Failure can make you miserable but I’m not sure success will make you happy.
One of the most common dynamics I see amongst high performers is this:
Parents want their child to do well. Parents encourage their child to do well by praising when they succeed and criticising when they fail.
The child learns that praise and admiration is contingent on succeeding.
That lesson metastasises through early adulthood into “I am only worthy of love, acceptance and belonging if I succeed”.
Now, powered by an internal feeling of insufficiency, this person is driven to achieve many things.
They’re prepared to out-work, out-hustle and out-suffer everyone else because they’re not just running toward a life they want, they’re running away from a life they fear.
Success and progress ameliorates the feelings of insufficiency. Therefore, success and progress become prioritised above everything else.
If the pursuit of success is in an effort to make us happy. And in the pursuit of success we make ourselves miserable.
Why not shortcut the entire process and just BE happy? Is that even possible
Now, external accolades do count for a lot
I don’t think that recanting all worldly possessions and retreating to a cave in the woods is an optimal strategy. Some degree of external, material success is important to make us feel validated and satiate our desire for status and respect.
But external success won’t fill an internal void.
Insufficiency Adaptation is this: If your drive to succeed comes from a fear of insufficiency, and you continue to disprove those fears with success in the real world, and yet the feeling of insufficiency persists, what makes you think that the answer to this problem is more success?
The truth is this. Love is unconditional and is not earned. Therefore, we shouldn’t think that more achievement = more love.
Some thoughts on ambition, expectations and insecurities
As I’m writing this out to reflect my emotions, I’m starting to realise a few factors triggering this imbalance between achievement and self-love:
Delusion of reality and realistic expectations
It goes without saying that the permeance of social media and success has tainted my grip on reality. What takes decades to achieve, seems like days. What is turbulent, seems like a linear progression.

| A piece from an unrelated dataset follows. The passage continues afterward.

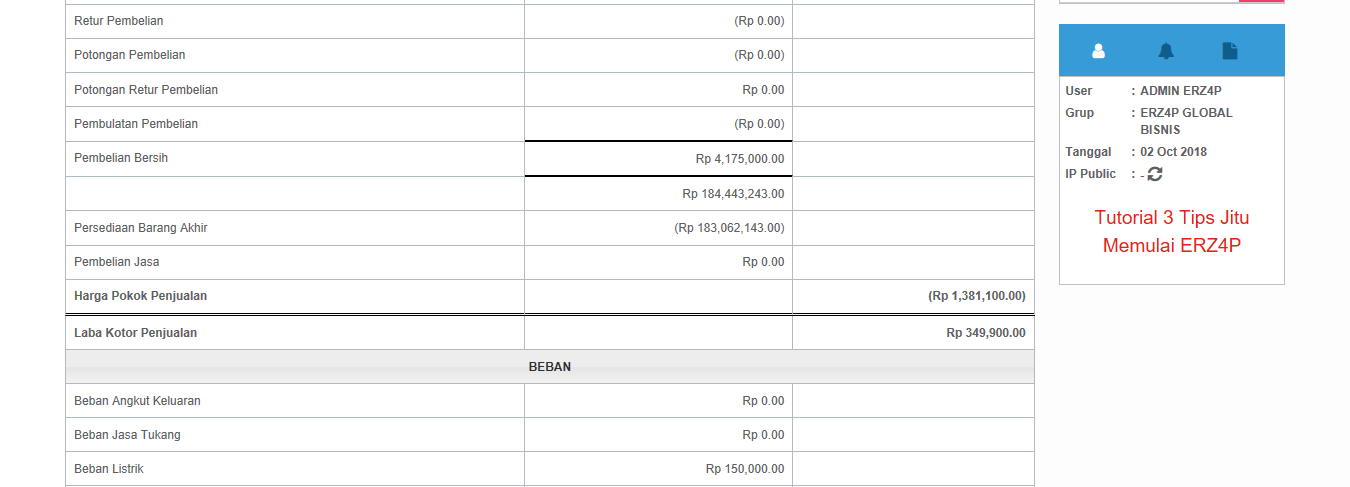
Task: Select the Beban Listrik row label
Action: click(109, 469)
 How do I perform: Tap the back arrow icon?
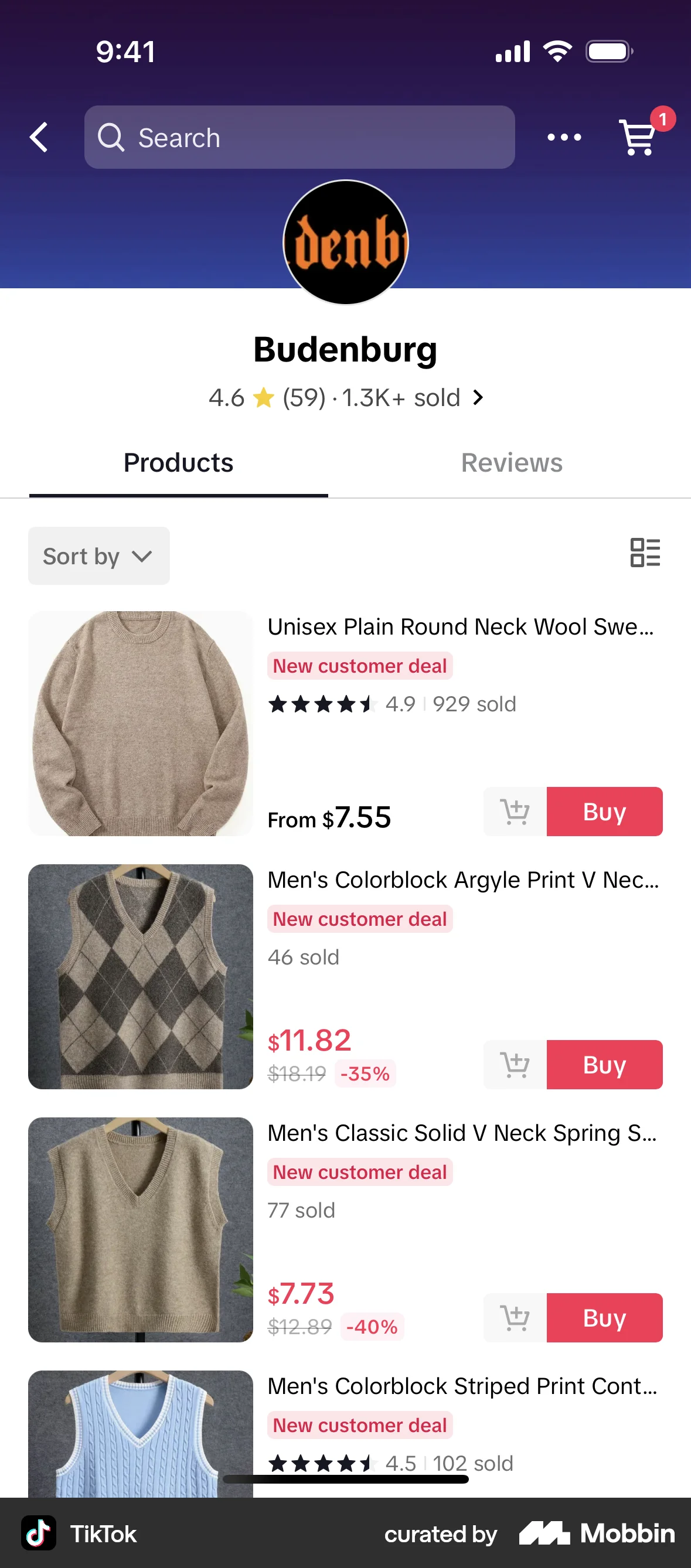(39, 137)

Being driven by insecurity rather than passion
I must admit that I am an insecure person, driven mostly by the people I surround myself with. All the individuals, in their own right, have built something admirable and found success in their own way. Yet despite knowing that inspiration is great and it should be kept under the point of unhealthy pressure, I have admittedly fallen into the trap of being insecure. And I think its this insecurity that pushes me to overvalue the importance of achievements so that I can convince myself that I too belong or have the right to be associated with these individuals.
Tying too much of my external identity on what I do and not who I am
This follows a lot from the above where I think historically, I’ve had a lot of external validation from friends and family which has subsequently caused me to tie a lot of who I am to how my circle perceives me. As cliche as it sounds, I care too much about how my loved ones see me and subconsciously I believe that the easiest way to control that is through visible and tangible achievements - hence the over obsession of achieving these goals. It’s almost as though I let other people define the love I should give myself rather than me taking directive.
Lack of gratitude and meditation
Most importantly, I do believe that all of the above can be weathered by practices of gratitude and meditation. Sure, I’ll spend some time here and there to reflect as I am right now but its the infrequency of it that is creating the turbulent emotions. As much as I acknowledge that gratitude brings contentment which ultimately lets you know when enough is enough, I have starved myself of time and space to do just that.